(Dataset entries)

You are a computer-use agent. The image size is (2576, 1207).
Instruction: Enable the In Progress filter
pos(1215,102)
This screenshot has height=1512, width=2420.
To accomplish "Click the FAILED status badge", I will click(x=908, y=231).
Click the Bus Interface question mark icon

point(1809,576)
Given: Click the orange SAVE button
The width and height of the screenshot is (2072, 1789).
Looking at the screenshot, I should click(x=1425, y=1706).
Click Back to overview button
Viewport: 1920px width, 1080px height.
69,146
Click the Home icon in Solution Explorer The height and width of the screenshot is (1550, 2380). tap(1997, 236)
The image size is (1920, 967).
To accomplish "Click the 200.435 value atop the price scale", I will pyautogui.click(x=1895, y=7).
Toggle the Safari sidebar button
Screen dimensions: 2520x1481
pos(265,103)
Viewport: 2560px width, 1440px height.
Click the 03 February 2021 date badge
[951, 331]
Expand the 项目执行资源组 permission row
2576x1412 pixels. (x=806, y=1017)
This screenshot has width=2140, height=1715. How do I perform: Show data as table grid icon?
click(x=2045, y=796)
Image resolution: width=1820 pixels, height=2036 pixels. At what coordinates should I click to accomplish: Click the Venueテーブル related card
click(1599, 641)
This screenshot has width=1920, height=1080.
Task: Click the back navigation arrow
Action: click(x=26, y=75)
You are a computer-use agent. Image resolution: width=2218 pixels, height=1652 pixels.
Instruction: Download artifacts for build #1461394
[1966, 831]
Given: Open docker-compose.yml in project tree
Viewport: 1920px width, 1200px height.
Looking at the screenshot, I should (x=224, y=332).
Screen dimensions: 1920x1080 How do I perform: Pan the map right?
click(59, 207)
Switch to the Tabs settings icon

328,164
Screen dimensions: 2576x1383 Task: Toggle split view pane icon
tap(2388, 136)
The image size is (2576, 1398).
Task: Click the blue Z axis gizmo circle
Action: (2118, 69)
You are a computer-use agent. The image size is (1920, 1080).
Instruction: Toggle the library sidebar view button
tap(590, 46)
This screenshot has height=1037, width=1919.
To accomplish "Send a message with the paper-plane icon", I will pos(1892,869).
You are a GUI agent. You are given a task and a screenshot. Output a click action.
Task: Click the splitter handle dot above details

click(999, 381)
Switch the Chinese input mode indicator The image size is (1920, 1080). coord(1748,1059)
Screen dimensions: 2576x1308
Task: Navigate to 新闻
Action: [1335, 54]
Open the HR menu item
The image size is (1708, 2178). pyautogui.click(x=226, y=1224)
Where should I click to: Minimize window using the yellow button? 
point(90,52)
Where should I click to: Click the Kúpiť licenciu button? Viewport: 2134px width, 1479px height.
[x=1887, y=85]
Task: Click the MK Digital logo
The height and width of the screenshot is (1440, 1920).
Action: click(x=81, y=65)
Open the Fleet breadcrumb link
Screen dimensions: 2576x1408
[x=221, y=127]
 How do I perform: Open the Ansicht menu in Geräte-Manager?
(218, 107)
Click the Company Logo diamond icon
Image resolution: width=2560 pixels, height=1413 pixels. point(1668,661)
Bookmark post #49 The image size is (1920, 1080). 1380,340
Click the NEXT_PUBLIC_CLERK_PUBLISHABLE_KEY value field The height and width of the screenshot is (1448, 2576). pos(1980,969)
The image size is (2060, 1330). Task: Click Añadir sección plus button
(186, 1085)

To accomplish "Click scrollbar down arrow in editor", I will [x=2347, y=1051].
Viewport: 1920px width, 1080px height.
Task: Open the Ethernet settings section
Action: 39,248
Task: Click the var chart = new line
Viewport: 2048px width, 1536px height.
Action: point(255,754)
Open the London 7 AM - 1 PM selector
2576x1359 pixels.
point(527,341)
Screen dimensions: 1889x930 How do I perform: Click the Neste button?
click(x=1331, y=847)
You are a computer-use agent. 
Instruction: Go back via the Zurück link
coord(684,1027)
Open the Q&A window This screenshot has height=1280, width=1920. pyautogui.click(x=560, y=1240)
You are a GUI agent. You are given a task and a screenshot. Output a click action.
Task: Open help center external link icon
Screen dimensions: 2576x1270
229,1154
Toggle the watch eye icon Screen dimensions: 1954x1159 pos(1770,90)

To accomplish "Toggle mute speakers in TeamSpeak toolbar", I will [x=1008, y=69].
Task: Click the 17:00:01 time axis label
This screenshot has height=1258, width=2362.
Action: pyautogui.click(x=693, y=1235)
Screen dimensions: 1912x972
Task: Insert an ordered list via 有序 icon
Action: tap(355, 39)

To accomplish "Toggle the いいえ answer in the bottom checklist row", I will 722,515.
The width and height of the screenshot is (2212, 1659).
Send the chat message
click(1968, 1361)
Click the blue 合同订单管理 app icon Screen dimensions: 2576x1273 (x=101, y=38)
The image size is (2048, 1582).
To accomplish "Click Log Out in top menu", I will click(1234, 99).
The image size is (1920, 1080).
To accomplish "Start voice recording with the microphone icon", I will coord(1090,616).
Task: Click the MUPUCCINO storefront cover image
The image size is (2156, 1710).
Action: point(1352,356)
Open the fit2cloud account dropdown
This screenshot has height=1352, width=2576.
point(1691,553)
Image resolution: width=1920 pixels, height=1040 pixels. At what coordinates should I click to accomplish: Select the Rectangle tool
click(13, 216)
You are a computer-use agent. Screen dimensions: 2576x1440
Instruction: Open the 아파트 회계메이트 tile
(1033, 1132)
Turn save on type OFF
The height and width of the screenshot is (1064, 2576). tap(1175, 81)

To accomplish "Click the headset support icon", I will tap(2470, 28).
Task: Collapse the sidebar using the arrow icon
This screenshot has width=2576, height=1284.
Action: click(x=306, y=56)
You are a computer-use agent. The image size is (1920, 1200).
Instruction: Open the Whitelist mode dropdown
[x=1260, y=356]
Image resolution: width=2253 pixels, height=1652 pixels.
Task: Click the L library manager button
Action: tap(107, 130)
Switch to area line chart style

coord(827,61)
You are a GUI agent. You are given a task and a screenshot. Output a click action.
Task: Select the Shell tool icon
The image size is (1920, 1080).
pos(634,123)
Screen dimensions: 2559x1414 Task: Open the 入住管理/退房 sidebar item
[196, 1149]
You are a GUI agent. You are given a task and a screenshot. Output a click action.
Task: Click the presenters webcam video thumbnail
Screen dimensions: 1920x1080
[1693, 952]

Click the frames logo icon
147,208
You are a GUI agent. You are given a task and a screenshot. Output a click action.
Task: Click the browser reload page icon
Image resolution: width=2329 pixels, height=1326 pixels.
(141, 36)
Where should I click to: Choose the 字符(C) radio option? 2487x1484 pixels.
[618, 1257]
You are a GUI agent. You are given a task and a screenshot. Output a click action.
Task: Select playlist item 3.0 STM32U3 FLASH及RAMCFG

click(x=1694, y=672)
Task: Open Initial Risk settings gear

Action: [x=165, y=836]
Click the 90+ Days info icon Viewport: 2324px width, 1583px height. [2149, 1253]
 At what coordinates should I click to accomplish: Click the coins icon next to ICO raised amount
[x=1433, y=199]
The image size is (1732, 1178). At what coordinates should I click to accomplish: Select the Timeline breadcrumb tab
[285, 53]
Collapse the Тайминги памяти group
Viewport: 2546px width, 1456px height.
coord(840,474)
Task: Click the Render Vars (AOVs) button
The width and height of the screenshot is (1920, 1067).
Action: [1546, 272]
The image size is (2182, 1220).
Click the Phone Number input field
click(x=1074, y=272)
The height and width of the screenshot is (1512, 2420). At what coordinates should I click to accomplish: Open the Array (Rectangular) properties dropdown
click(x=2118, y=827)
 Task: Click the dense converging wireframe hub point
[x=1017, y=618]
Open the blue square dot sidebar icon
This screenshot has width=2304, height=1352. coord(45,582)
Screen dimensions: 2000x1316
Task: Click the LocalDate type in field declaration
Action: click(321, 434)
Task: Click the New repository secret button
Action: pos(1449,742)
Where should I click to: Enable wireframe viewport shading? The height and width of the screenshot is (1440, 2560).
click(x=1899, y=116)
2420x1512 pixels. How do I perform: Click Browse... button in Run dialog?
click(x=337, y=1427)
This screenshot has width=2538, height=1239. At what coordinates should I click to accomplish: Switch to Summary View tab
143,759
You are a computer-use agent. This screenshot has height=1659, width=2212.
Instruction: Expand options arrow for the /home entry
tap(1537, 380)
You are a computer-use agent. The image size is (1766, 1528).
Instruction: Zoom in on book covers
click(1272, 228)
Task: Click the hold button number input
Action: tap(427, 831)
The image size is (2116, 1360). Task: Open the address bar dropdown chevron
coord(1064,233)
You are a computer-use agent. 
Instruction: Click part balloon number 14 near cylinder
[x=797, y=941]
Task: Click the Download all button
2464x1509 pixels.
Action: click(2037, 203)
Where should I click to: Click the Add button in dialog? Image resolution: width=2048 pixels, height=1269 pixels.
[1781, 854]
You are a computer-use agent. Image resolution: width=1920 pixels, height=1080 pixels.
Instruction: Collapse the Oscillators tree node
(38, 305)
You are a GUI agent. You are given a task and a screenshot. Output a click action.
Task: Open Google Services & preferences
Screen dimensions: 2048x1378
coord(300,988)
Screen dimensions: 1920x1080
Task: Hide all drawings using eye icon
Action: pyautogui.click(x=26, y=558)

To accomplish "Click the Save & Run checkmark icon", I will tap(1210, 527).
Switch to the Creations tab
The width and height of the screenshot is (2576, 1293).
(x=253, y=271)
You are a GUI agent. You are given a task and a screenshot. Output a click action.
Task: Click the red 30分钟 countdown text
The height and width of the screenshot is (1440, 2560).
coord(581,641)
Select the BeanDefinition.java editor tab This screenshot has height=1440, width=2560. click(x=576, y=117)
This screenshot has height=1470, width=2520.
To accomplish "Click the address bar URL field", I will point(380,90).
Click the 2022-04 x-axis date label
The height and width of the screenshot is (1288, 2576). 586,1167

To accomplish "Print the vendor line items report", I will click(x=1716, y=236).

## [Task instructions]
Scan the entries above and work out how many lines include the word "value"; the reply is that number alone.

## [Response box]
2